Recent books such as Masculindians (2014) and Indigenous Masculinities (2015) have expressed concern about colonial cultures of toxic masculinity naturalized among Indigenous men. But these works often fall back on performative narratives about cisgender, straight men reclaiming warrior-like representations, at times regardless of the ethics of those men’s relationships to the women and femmes in their lives. The cis- and heteronormative frame of Indigenous masculinity studies, theory, and art makes an uneasy footing for gender-fluid, and even traditional forms, of masculinities. And still, the criminalization of Indigenous men and boys persists.
Curated by Adrienne Huard and Lindsay Nixon for gijiit, “For Whom Masculinities Matter” asks: what has gone unsaid about NDN masculinities? What can radical tenderness and fluid gender teach us about consciousness-raised, anti-colonial, tender Indigenous masculinities?

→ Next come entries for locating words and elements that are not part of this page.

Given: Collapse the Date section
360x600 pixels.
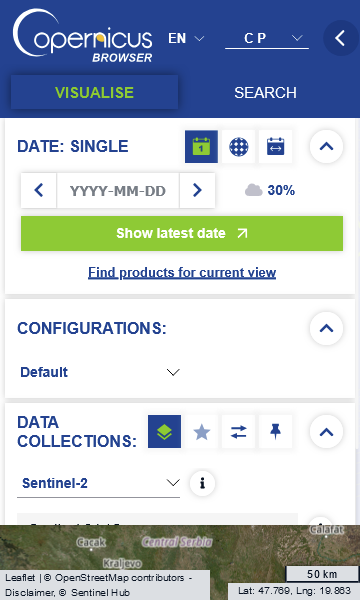Looking at the screenshot, I should pos(326,147).
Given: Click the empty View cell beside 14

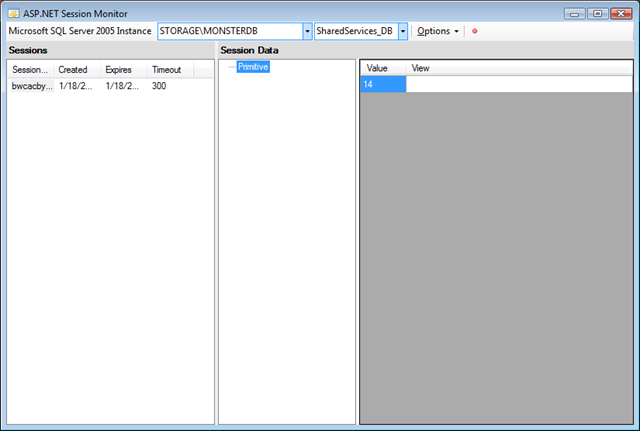Looking at the screenshot, I should pos(519,84).
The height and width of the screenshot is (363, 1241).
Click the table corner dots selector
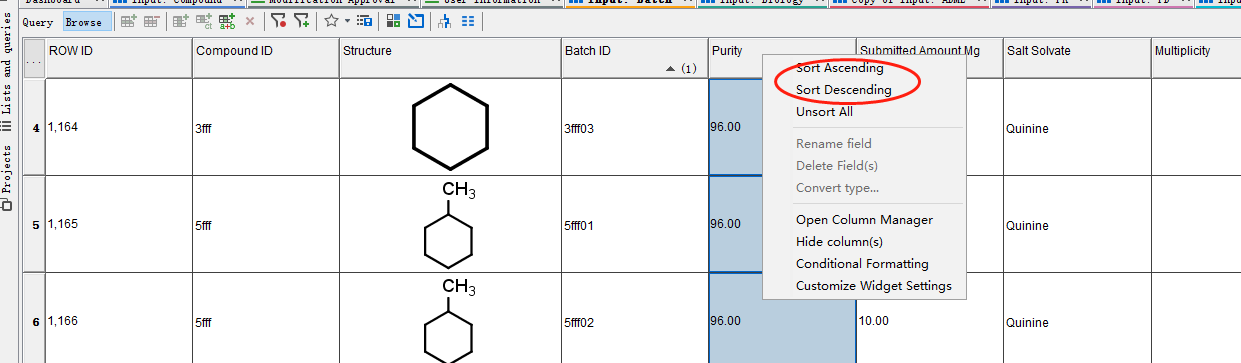coord(33,59)
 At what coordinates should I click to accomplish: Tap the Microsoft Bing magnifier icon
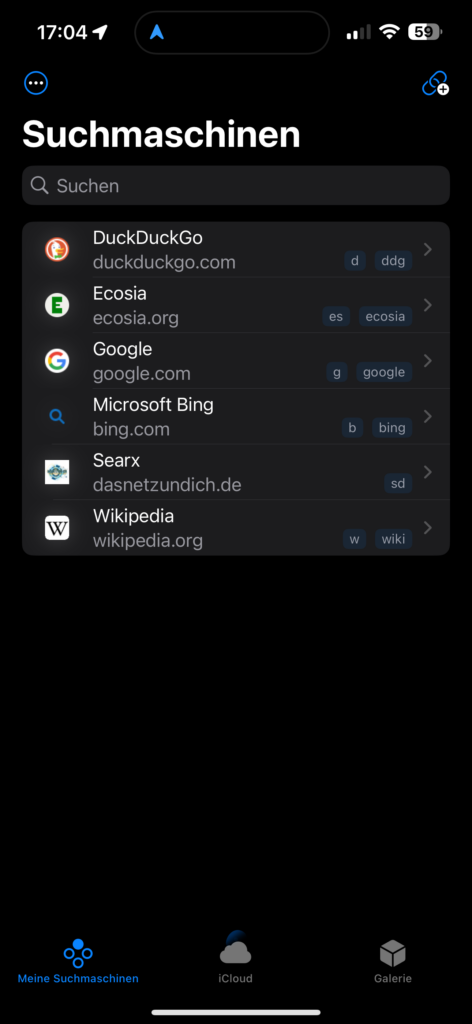tap(57, 416)
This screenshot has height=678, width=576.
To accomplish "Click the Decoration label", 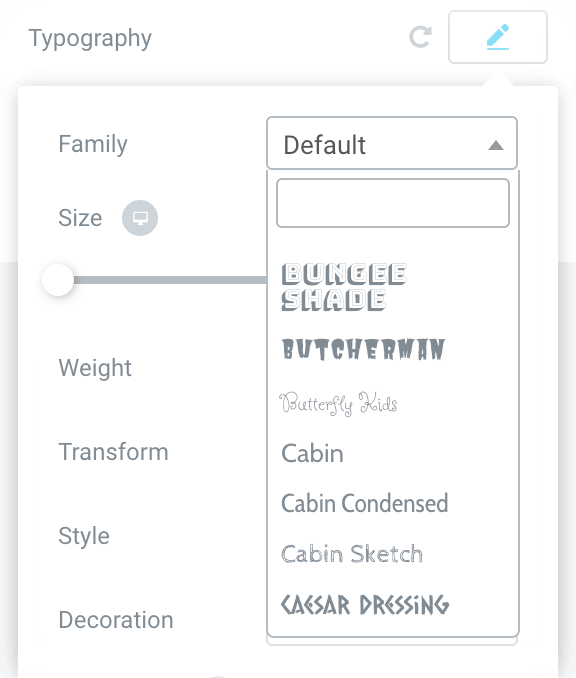I will [116, 620].
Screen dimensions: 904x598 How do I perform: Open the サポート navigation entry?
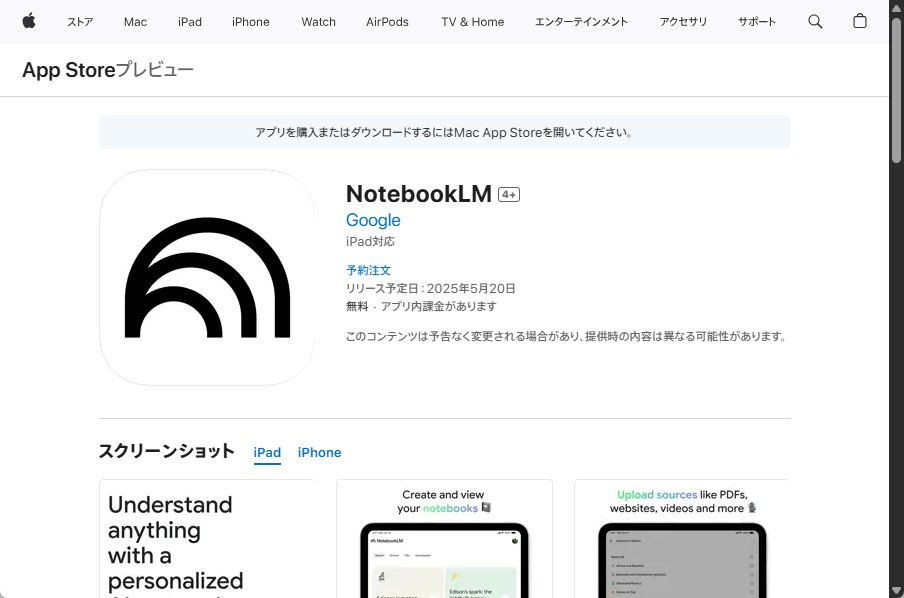(757, 21)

gijiit is a curatorial collective based in Montreal and Toronto, concentrated on community-engaged Indigenous art addressing gender, sex, and sexualities.
Sāmoan heterosexuality is a Church performance for Gregorian shame-time (2019)
This performance consists of five gestures (saltwater on hands as ancestral veneration, golden showers on shoulders and chest as care, cumlined chest and arms as chosen kinship, intentional hand massage and nipple/hip pinching as healing traumas, shared breath affirmation as living beyond Western taboos). These allude to non-heteronormative Indigenous desire and pleasure in the precolonial Pōula ceremony from the Sāmoan archipelago, beyond Christian pain as a mirror to Indigenous self in all colonized territories. Drawing on the faletele architectural form, an oval circle of gold leaf will be activated with bowls of waters. In the Vitrine, neon calls to action in Sāmoan language: ‘ai muli, ‘ai mimisā [eat ass, eat cum].
Not every boy gets their first ribbon shirt from his grandma (2018)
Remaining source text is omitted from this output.